Broker Check

7300 Wealth Connect – June 2023

Peeking Under the Hood of the Market’s Advance

Market headlines are encouraging, at least on the surface. The tech-heavy Nasdaq Composite is having a stellar year and is up almost 24%. The S&P 500 Index is near its 2023 high and has gained almost 9% through the end of May.

The year 2022 presented significant challenges for technology stocks due to the sharp rise in interest rates last year. This is because fast-growing companies, like those in the tech industry, are typically more vulnerable to downturns when rates rise.

The gentler pace of rate hikes this year has aided the rebound in the Nasdaq. Additionally, the growing interest in artificial intelligence (AI) has also contributed to the success of some of these shares.

But a closer look reveals a less sanguine outlook. Note that the Dow, which is made up of 30 large firms, has lagged badly and is down slightly for the year.

The S&P 500 is a capitalization- (total number of shares multiplied by the stock price) weighted index, giving more weight to larger companies than smaller ones. Accordingly, outperformance among key larger firms is helping fuel gains in the overall index.

Near the end of May, Barron’s highlighted that the upbeat performance of the S&P 500 can be primarily attributed to the dominance of a few major tech stocks.

Upon further examination, it was discovered that only 26% of the S&P 500 firms had outperformed the index in the current year. It is the fewest number since March 2020, according to FactSet.

A cap on government debt

Last month, investors closely monitored discussions regarding the debt ceiling. A compromise was reached between the White House and House negotiators in late May. It sailed through the House on May 31 and moves to the Senate in front of a June 5 deadline, the earliest the debt ceiling might be breached.

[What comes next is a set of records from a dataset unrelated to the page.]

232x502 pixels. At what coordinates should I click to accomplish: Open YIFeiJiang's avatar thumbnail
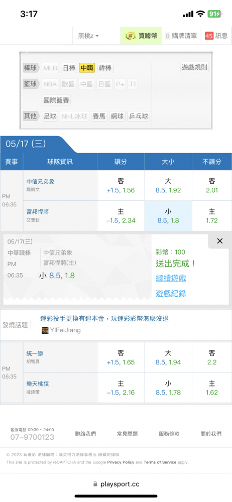click(x=45, y=330)
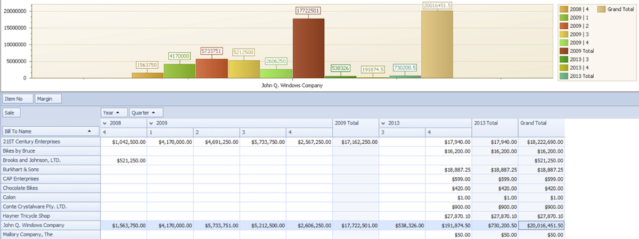
Task: Select the 2009 Total bar in chart
Action: click(x=308, y=48)
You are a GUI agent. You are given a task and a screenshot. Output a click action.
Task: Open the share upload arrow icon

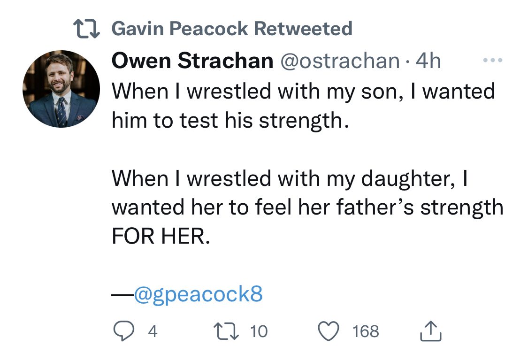click(431, 331)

If the U.S. were to default, it could lead to various negative outcomes, including unpaid bills, a potential credit downgrade, and severe consequences in both U.S. and global financial markets.

Such consequences could bring about economic instability, higher borrowing costs for the U.S. Treasury, a weaker dollar, and a possible loss of confidence in the U.S. government’s ability to manage its finances.

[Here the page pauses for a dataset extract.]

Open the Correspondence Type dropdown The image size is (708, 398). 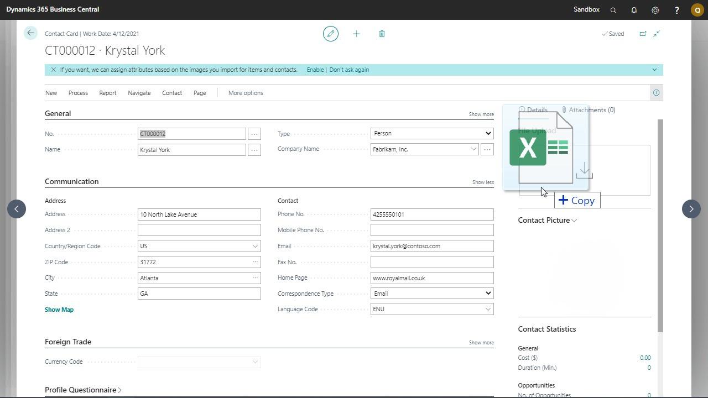click(x=431, y=294)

Please keep in mind that a default has never happened before, and the chances of it happening this time are slim. But if it were to occur, the variables are numerous, and the potential repercussions for the economy and financial markets could be severe.

General themes—interest rates, inflation, the Fed, the economy

It’s not all gloomy. While the rally has been uneven, it has been encouraging to see the S&P 500 Index rally off last year’s low in response to a more measured approach by the Federal Reserve.

The Fed hasn’t let up on its anti-inflation rhetoric, but recent comments from Fed officials, including Fed Chief Jay Powell, suggest the Fed could forgo a rate hike at the mid-June meeting. Ultimately, it may depend on the May CPI and May jobs report.

But is high inflation behind us? The short answer is ‘not yet.’ The core Consumer Price Index excludes two volatile categories: food and energy. Energy is down compared to one year ago. That’s good news, but it has masked a still stubbornly high rate of inflation.

As illustrated in Figure 1, inflation has decelerated from last year but has remained steady at around 0.4% over the past five months—stalled progress.

If annualized, that’s more than twice the Fed’s annual goal of 2%. The slowdown in inflation is uneven, just like everything else. Prices are always stickier going down than going up.

At present, the Fed is striving to maintain a delicate balance by curbing inflation while avoiding a severe economic downturn. The instability witnessed in a handful of regional banks has also contributed to its cautious approach.

A steep recession would probably seal the deal for the Fed on inflation, but the cost would be quite high, including a sharp rise in unemployment.

How does this play out for investors? For much of the year, investors have been weighing any favorable tailwinds from an eventual end to the rate-hike cycle with worries that the cumulative impact of rate hikes could lead to a recession later in the year.

As May concludes, the economy is experiencing growth, the unemployment rate is low, the economy is adding jobs (Figure 2), and market trends suggest investors aren’t expecting a recession this year.

Why? The outlook is murky at best, but there aren’t yet any concrete signs that an economic contraction is imminent.